Photo: Paul Rudderow
It happened in the 79th minute Saturday.
Gabriel Farfan collected a Gabriel Gomez cross off one bounce just inside the 18. He went left before Montreal’s Davy Arnaud flew back to mark him. So Farfan spun 360 degrees back to his right and blasted a shot on goal, forcing Donovan Ricketts to make a diving save, followed by a second stop when Lionard Pajoy blasted back the rebound.
Three thoughts come to mind:
- That was a crazy sequence.
- When was the last time Gabriel Farfan put a shot on goal?
- Wouldn’t you like to see it more often?
No fullback in the league combines the attacking instincts, tricky ball skills and guts to dazzle with them that Farfan has.
Yet, in 2,540 minutes of playing time, he’s taken just four shots on goal: One each the last two league games, and two against Toronto on May 28, 2011, when he scored a goal while deployed as a right midfielder.
Therein lies the issue: As good as he’s becoming at left back, he remains a right-sided midfielder at heart, limited by his defensive responsibilities from indulging his attacking brilliance.

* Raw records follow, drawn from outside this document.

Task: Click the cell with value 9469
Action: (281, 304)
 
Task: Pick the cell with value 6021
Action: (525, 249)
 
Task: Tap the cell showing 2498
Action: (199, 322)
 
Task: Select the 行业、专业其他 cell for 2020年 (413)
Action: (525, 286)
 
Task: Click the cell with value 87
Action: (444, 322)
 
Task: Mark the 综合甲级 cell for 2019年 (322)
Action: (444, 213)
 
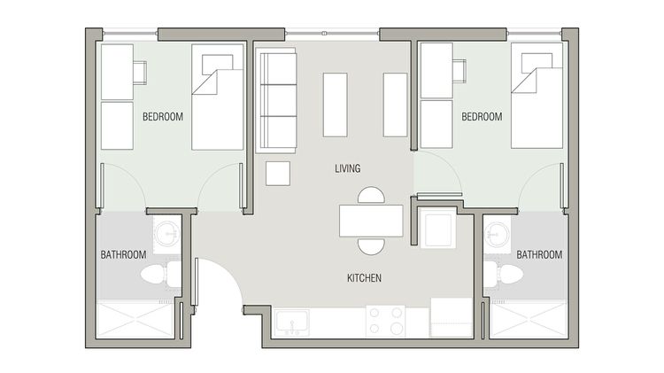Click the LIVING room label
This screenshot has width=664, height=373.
[x=348, y=168]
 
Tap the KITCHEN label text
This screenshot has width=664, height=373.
[x=364, y=278]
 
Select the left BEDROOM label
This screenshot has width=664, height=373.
[x=163, y=116]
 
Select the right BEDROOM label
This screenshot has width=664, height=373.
[x=482, y=116]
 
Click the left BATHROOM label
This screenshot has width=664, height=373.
[x=123, y=254]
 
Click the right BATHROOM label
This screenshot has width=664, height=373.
[x=539, y=254]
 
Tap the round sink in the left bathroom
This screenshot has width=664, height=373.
[x=166, y=234]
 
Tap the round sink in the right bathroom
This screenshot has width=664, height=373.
[x=497, y=235]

In that way, Farfan is part of the unwanted legacy former Union manager Peter Nowak left behind. The Union remain a team full of midfielders deployed out of position. That Farfan is flourishing as a left back doesn’t change that basic truth.
And he is flourishing, to be clear. It’s taken a year, but he’s adjusting nicely to the left back role, in part because he’s not really a fullback.
The Union’s outside backs play more like wingbacks. Farfan and right back Sheanon Williams act as wide midfielders on offense but must maintain some attacking restraint because their defensive responsibilities are those of a fullback. Brian Carroll’s presence at defensive midfield alleviates this to a degree. He can drop deep in the center against counterattacks, allowing Carlos Valdes and Amobi Okugo to spread wide to cover the flanks long enough for the wingbacks to get back on defense. It’s a style of play you’ve seen before in Spain.
In this system, Farfan looks on his way to becoming one of the best left backs in the US player pool.
Still, one can’t help but imagine what he could do if freed to play regularly as a wide midfielder, unrestrained by the need to run 70 yards back to cover the defensive left flank. Though he’s improved his defending, it remains his weakness as a left back. He has similar attacking instincts as his twin brother, Michael. Picture Gabriel Farfan making the runs he sees that other wingers are missing or sending the visionary through balls we occasionally see from him (and his brother), despite his defensive role.
No, Gabriel Farfan shouldn’t be moved from this position this year. Union manager John Hackworth rightly recognizes the team needs consistency right now. He can’t undo Nowak’s legacy that quickly.
When training camp rolls around next year though, don’t be surprised if the Union bring in a left back they’ve actually scouted and move Farfan back to outside midfield or winger, where he can combine more often with his brother. The prospect of two dangerous attackers who have played together all their lives offers tantalizing possibilities, particularly when one sees how often the Union’s other wingers don’t seem on the same page with Michael Farfan and Jack McInerney.
Likewise, Hackworth could use the offseason to figure out where some of his other young, displaced midfielders belong. The Farfans, Freddy Adu, Amobi Okugo, Jimmy McLaughlin, and Greg Jordan all joined the team as midfielders and were moved by Nowak to other positions. Even Keon Daniel has experienced it to a degree. He’s a good, stabilizing midfielder who doesn’t seem to fit any role in the Union’s new 4-3-3 (though one wonders what he could do as the second holding midfielder with Carroll).
Hackworth has plenty of time to decide whether Gabriel Farfan is a highlight reel left back or wide midfielder. Fortunately, so does Farfan.